**Task instructions:**
This exercise asks for a copy of each line in the records below with the word "will" in it.

(Records contained in a dataset)

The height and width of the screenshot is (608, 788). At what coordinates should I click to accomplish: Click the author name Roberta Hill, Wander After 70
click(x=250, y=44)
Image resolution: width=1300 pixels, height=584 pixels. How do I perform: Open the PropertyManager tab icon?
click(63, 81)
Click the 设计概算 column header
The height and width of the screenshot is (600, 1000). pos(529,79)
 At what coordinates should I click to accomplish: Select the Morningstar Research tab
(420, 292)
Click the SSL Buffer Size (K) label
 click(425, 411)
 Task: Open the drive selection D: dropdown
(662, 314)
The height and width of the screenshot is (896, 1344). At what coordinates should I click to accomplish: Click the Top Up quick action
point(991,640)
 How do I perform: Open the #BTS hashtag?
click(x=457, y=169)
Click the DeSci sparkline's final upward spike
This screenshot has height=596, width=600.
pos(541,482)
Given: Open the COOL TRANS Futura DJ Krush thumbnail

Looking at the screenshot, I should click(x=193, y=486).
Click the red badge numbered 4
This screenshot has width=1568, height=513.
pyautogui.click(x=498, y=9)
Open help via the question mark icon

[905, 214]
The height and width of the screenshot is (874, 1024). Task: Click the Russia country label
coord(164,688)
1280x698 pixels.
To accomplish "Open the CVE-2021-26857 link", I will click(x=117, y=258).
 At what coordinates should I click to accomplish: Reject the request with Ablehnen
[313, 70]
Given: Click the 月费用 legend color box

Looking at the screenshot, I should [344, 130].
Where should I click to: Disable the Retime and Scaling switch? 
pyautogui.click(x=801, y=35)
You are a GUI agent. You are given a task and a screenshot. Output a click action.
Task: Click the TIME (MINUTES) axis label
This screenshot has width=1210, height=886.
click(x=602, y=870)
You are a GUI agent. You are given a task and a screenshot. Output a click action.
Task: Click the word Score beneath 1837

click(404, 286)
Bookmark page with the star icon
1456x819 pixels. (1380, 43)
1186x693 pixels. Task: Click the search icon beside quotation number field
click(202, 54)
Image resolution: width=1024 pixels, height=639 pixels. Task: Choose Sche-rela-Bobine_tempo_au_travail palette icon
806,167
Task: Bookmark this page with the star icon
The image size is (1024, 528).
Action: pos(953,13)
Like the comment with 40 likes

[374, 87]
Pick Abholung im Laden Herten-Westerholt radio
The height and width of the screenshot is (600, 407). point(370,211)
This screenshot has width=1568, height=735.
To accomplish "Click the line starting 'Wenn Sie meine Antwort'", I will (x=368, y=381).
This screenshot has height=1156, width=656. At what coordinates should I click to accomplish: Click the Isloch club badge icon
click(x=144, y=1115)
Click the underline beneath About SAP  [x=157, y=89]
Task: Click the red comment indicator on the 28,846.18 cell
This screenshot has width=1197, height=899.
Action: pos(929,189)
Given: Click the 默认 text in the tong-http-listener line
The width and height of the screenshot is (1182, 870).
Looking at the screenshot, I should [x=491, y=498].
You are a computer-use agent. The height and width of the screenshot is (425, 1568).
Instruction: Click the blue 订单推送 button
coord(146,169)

**Response to the exercise:**
To accomplish "Open the CVE-2021-26857 link", I will click(x=117, y=258).
To accomplish "Click the line starting 'Wenn Sie meine Antwort'", I will (x=368, y=381).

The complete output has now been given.